Creating successful Knowledge Exchange (KE) projects
How can I identify my “offer”?
- What is your area of expertise?
- How do you know whether this is of interest to businesses and employers?
- Are competitors engaged in this activity?
- Are there specific business sectors which will be interested and why?
How do I know what the market wants?
- Is there a specific approach that is more likely to be of interest?
- Do opportunities mainly arise through tenders?
- Is there the potential to gain work through building relationships with key external players?
How can you gain University support for your project?
- Does your offer fit with your strategic faculty/directorate KE plan, and will it be supported?
- How will you – and the University - resource any activity?
- What approval process will be needed and within what timescales?
How can you deliver a successful project?
- Do you have a robust delivery plan which considers the main delivery risks and identifies project milestones?
- Have you developed a good working relationship with your client, with a clear and shared understanding of expectations including for when things go wrong?
- Are you confident about how you will identify and monitor project costs?
How can you build on your success?
- How will you evidence and demonstrate your success with a project?
- Does the project provide opportunities for marketing your offer and the University more widely?
- Can you use the project to raise your individual profile and academic standing?
- Do you know whether your client would be interested in further collaboration, or whether other organisations/businesses may be interested in something similar?
Identify and shape your offer
- Spend time considering what your offer is, remembering it will need to draw on your expertise but also be of interest to the market. Talk to Our Team for advice on how to develop your thinking.
- Consider whether there are any Intellectual Property issues you need to address, before you go public with your ideas.
- Who are your competitors in this field, and what makes your offer of more interest?
- Who are your potential internal and external collaborators? Often working with others will bring additional expertise and experience which will strengthen your offer.

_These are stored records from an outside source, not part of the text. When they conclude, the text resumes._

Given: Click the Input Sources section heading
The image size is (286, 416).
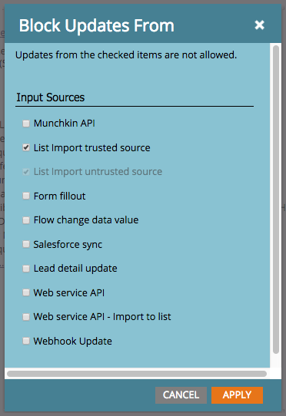Looking at the screenshot, I should (51, 97).
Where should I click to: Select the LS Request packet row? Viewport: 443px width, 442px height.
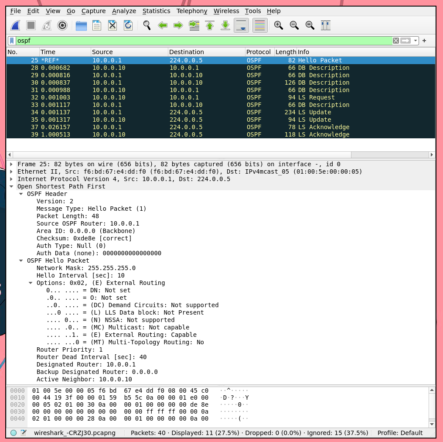(x=218, y=97)
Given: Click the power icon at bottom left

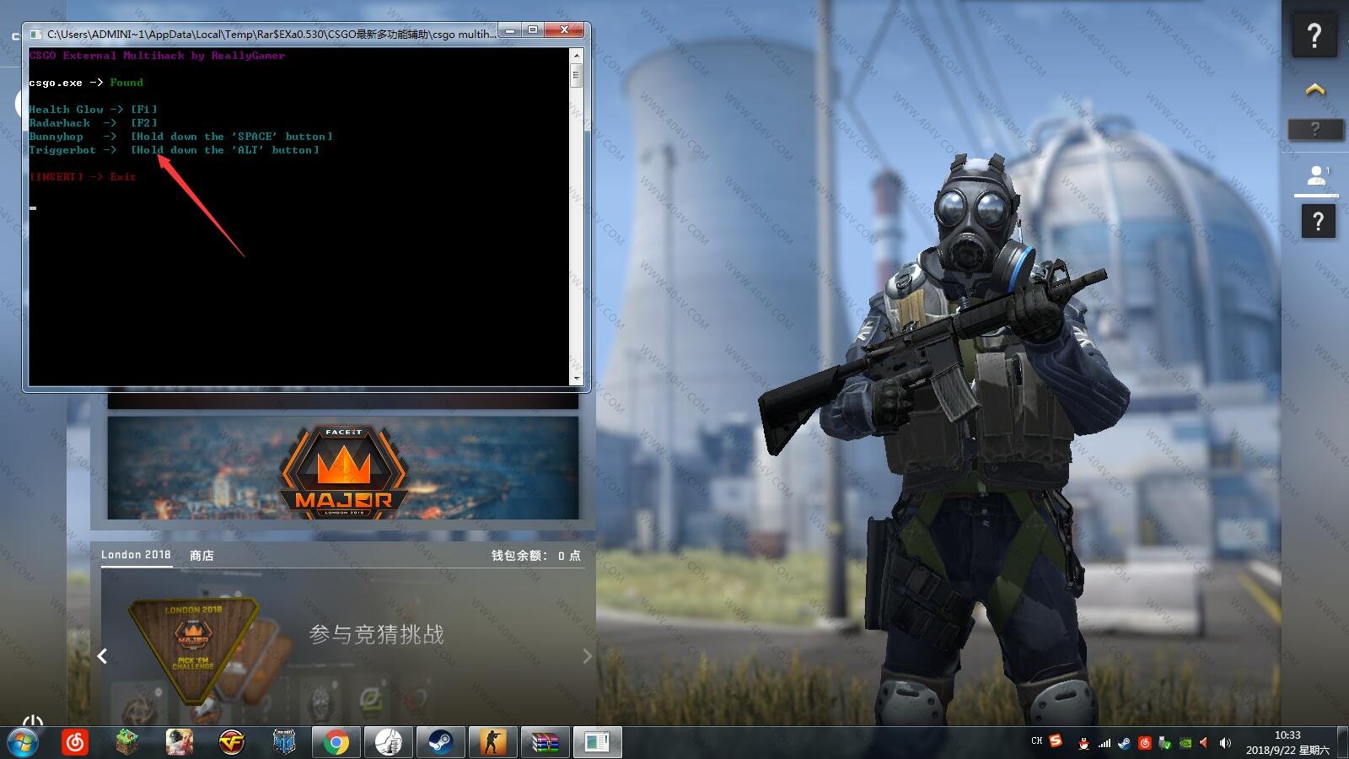Looking at the screenshot, I should 33,721.
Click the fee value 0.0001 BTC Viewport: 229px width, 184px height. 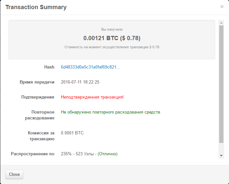(x=72, y=133)
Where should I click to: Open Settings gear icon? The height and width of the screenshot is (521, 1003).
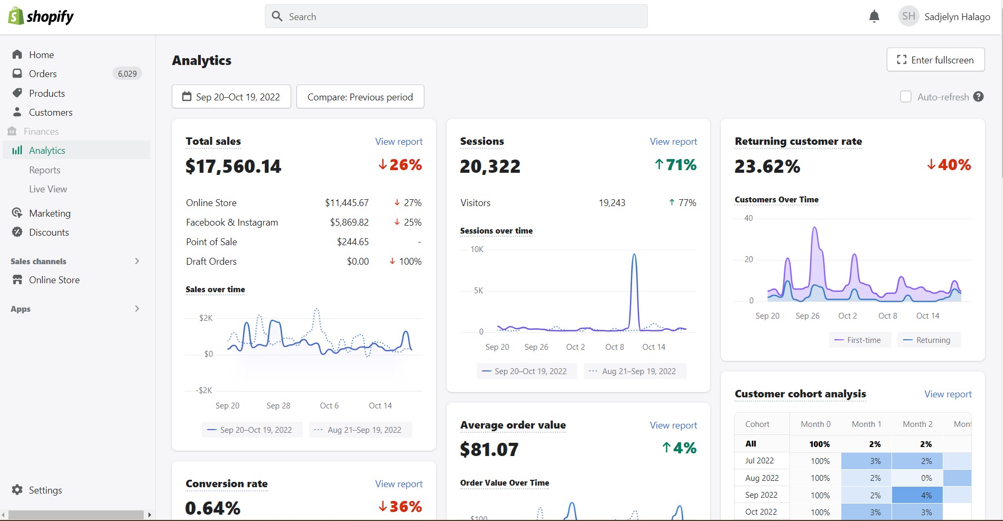tap(17, 490)
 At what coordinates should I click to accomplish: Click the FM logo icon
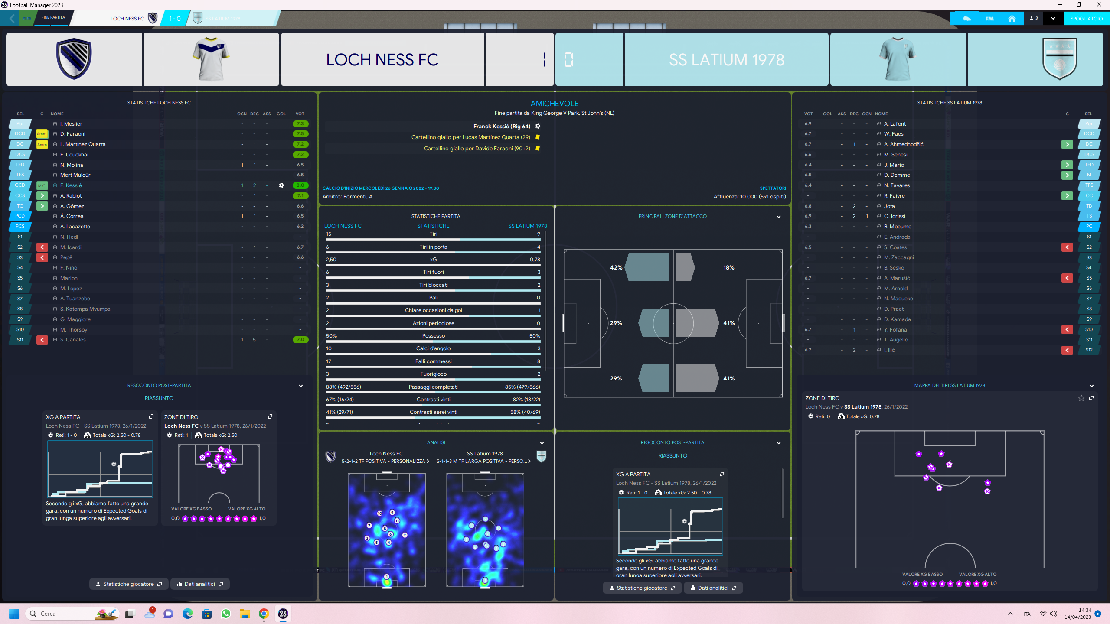click(989, 19)
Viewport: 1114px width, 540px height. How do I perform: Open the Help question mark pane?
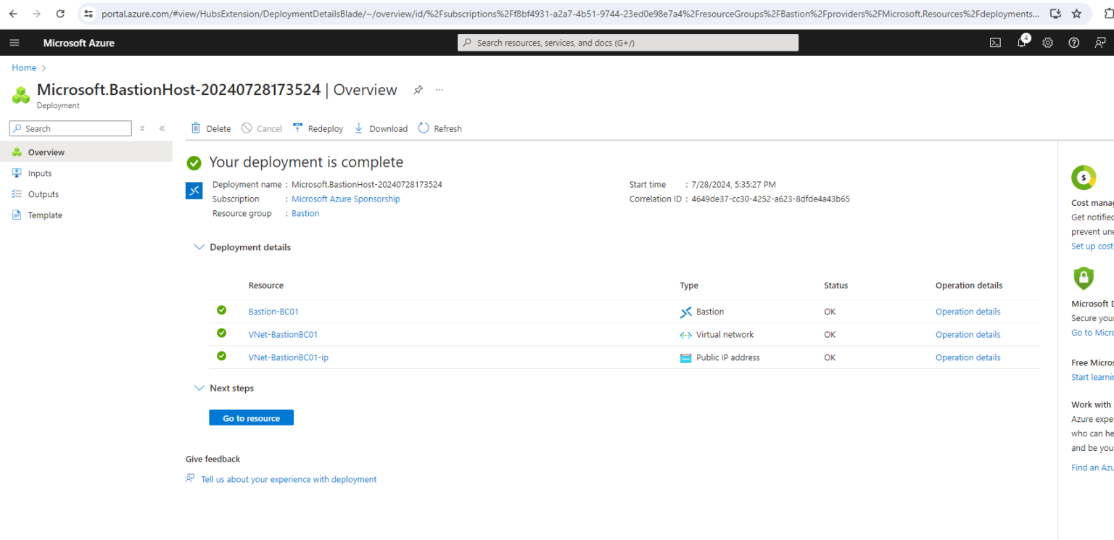coord(1074,43)
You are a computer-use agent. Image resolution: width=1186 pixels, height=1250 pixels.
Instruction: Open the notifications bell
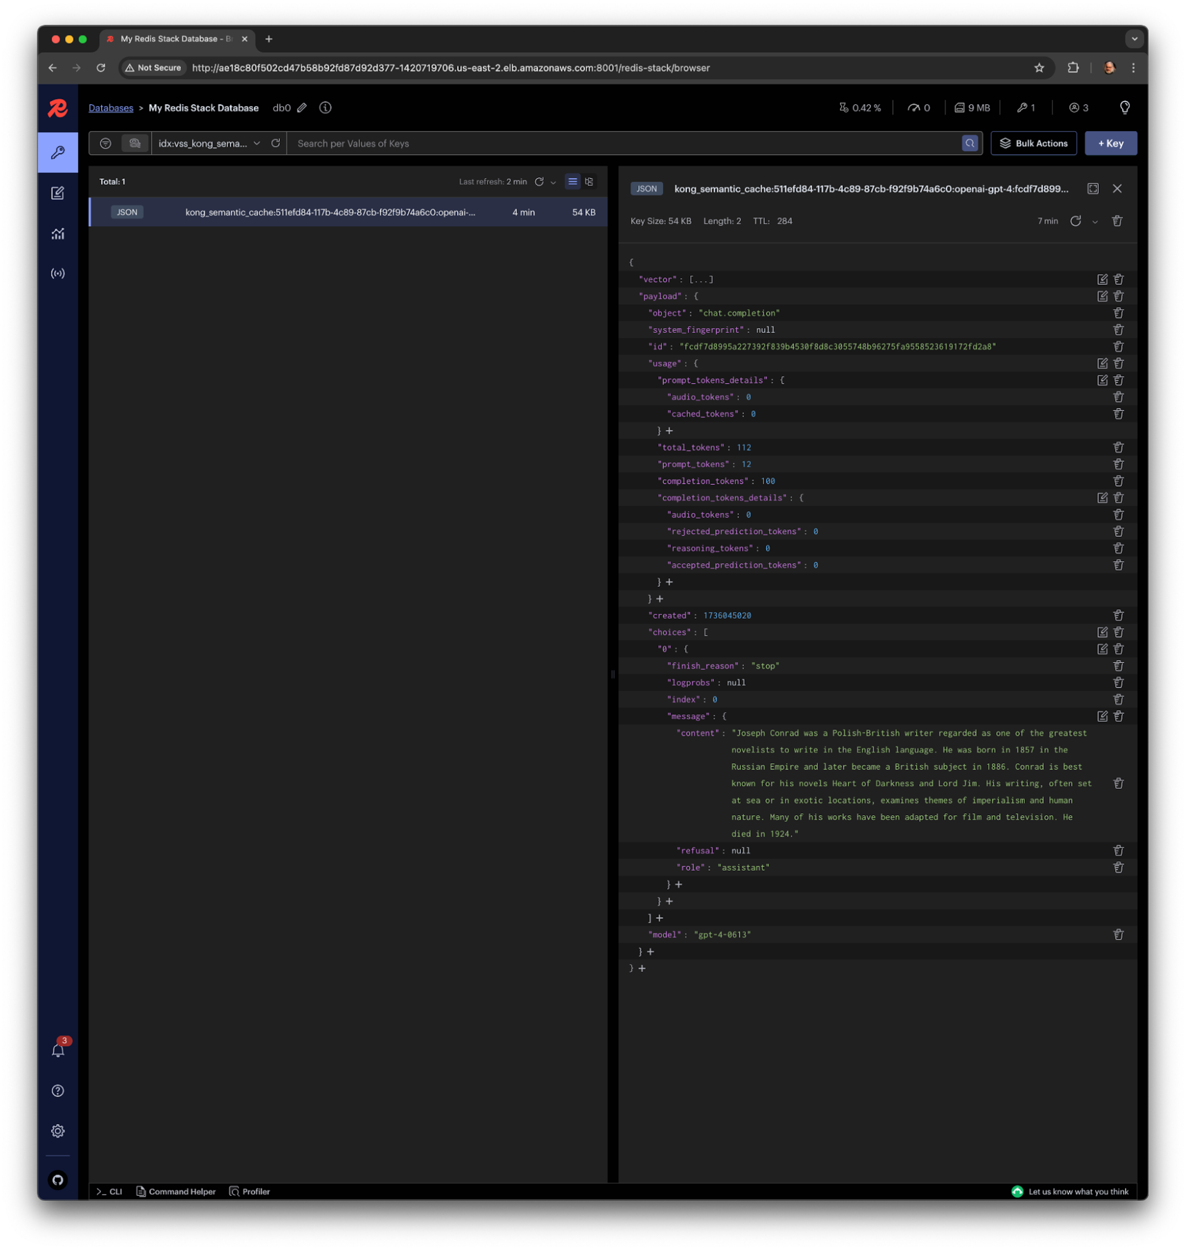pos(58,1050)
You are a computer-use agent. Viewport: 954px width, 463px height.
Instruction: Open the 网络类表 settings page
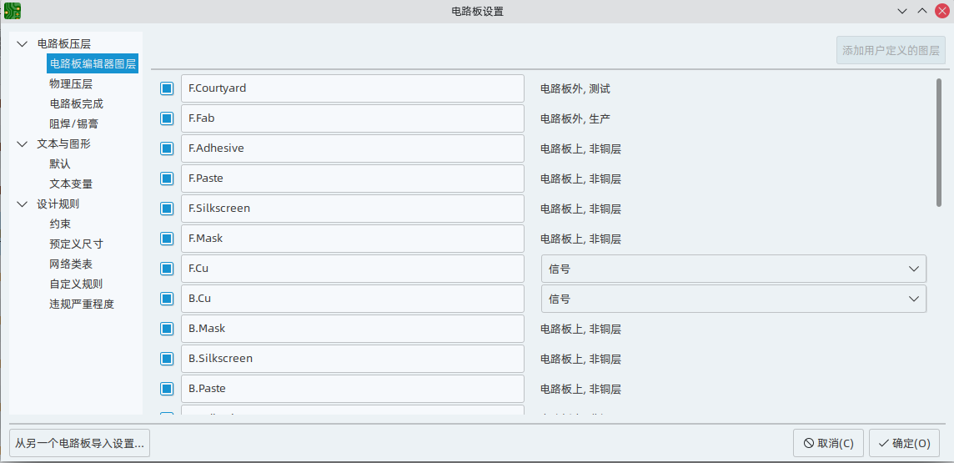(71, 264)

- Think about the language you use. Is it the language of the business or community you want to engage with? Will clients and collaborators relate to it?
Understand what the market wants
- Understand how opportunities can be identified. Is the main source through formal tenders, or is it more likely to be through building relationships with potential clients and taking ideas forward in collaboration?
- Be aware of the level of responsiveness the market will expect, and the timescales for delivery. These can often be with short deadlines and rapid delivery and you need to check the clients’ expectations and ensure the whole team is primed to respond.
- What price will the market pay for your offer? Generally different sectors (typically public or private) or different types of organisations (for example social enterprise, charities, SMEs) are willing or able to pay different amounts. It may be necessary to make the argument internally for different/lower levels of return particularly where it is a new project area.
- Are there other sources of funding for your activity that you could tap into?
Build faculty commitment
- Do spend some time checking with faculty/directorate management that they will support your KE activity in principle, and ideally before you need formal approval. Be clear what this will contribute to your department and faculty. Make sure key people understand what you are trying to deliver and why.
- Check the relevant policies and procedures to understand what you need to consider in advance. Will your project need ethics approval?
- How will this activity fit with your research and teaching activity? What are the synergies and how will you overcome any practical issues?
- Think about how any activity will be resourced. Will you need to arrange for staff to be released from other activities, or will you need to bring in associates or consultants?
- Familiarise yourself with the formal approval process and make sure you are clear on what the approval requirements will be for your particular project. Seek advice from Our Team and check on processes within your own faculty/directorate.
- Discover more about approvals, policies, process and resourcing in support and resources
- Be clear about the price you will be charging for the work and how that relates to the cost calculated using the University costing tool.
- Check that the legal documentation reflects your understanding of the arrangements agreed with your client. Seek advice about what fits within University guidelines.
- Ensure you have the right people approved to help with delivery and at the time the project requires.
- Agree a project plan with delivery milestones and outputs with your client. Do you understand what they need and when? How and when will you communicate with your client during the project?
- There’s help with pricing and planning in support and resources
Build on your success
- Be clear about what success will look like for this project? How will you know if you have achieved it?
- Arrange to talk to the client once the project is finished to find out their views on how it went. Be ready to listen and learn! See whether they will be willing to provide a testimonial that you can use for marketing and to support bids.
- Talk to the client about whether they would be interested in further work with you, or about other ways they may be interested in working with Brookes. How can we help them?
- Think about whether your project or something similar may be of interest to other clients. Seek advice about who they might be and how you should approach them?
- Seek advice about how to market the project both within Brookes and externally. Do this before the project begins to ensure you capture the building blocks you’ll need to market your work and develop new business.